Phan Phúc, ou la philanthropie comme un art
Comme de nombreuses actrices âgées au Vietnam, Mme Phúc, 71 ans, fait plus jeune que son âge. Née à Hanoi dans une famille de musiciens depuis plusieurs générations, ses frères et sœurs jouaient de plusieurs instruments, contrebasse, violon, guitare, trompette, tambour… Deux d’entre eux ont d’ailleurs longtemps été membres de l’Orchestre symphonique national. Mais la petite Phúc a choisi une autre voie, celle du théâtre.
Passionnée depuis
l’enfance par l’univers scénique, Phan Phúc est reçue en février 1961 à
la première promotion de l’École supérieure du théâtre et du cinéma du
Vietnam. Trois années plus tard, elle quitte la capitale et trouve une
place dans la Troupe de théâtre parlé de Hai Phong, dans la ville
portuaire éponyme. C’est à cette époque qu’elle s’offre «son quart
d’heure de célébrité», dixit l’artiste américain Andy Warhol
(1928-1987). Elle a l’honneur de se produire à plusieurs reprises devant
le Président Hô Chí Minh et le président du Conseil des ministres Pham
Van Dông.
Après une quinzaine d’années dans sa troupe de Hai
Phong, Phúc rentre en 1980 à la capitale pour suivre une formation de
metteur en scène à l’École supérieure du théâtre et du cinéma de Hanoi.
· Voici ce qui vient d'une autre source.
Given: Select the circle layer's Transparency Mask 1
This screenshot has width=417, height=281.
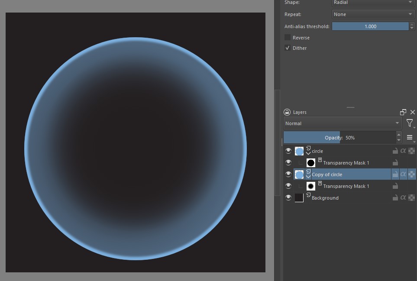Looking at the screenshot, I should click(x=346, y=163).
Ce qui lui permettra par la suite d’intégrer la direction du Théâtre
Tuôi Tre (Théâtre de la Jeunesse), qui se déplace régulièrement dans les
écoles et les différentes localités du pays.
Une forte demande
C’est
lors de l’une de ces rencontres qu’elle fait la connaissance des élèves
handicapés de l’École primaire Trung Tu (arrondissement de Dông Da,
Hanoi). Elle leur découvre des talents artistiques et décide de les
mettre à profit de manière plus formelle.
Phúc fonde, en
1995, et avec le soutien appuyé de son époux, la Troupe artistique des
enfants handicapés de Hanoi, au sein de la même école. Dans cette
optique, elle réussit à convaincre les dirigeants de l’établissement de
disposer d’un espace de travail. Ils lui permettront de construire une
salle de 80 m², financée par l’organisation américaine CRS.
M me
Phúc se souvient souvent de la naissance de la troupe : «Au début, de
nombreux parents venaient pour nous confier leurs enfants. On en avait
une centaine, tous handicaps confondus (malentendants, malvoyants,
muets, handicaps mentaux…). C’était lourd à gérer».
La
cinquantaine passée, elle décide donc de se prendre en main pour
améliorer la qualité et l’efficacité de son travail. Elle se rend dans
quelques pays développés, et notamment en Suède, où les méthodes de
transmission des savoirs aux personnes handicapées sont reconnues.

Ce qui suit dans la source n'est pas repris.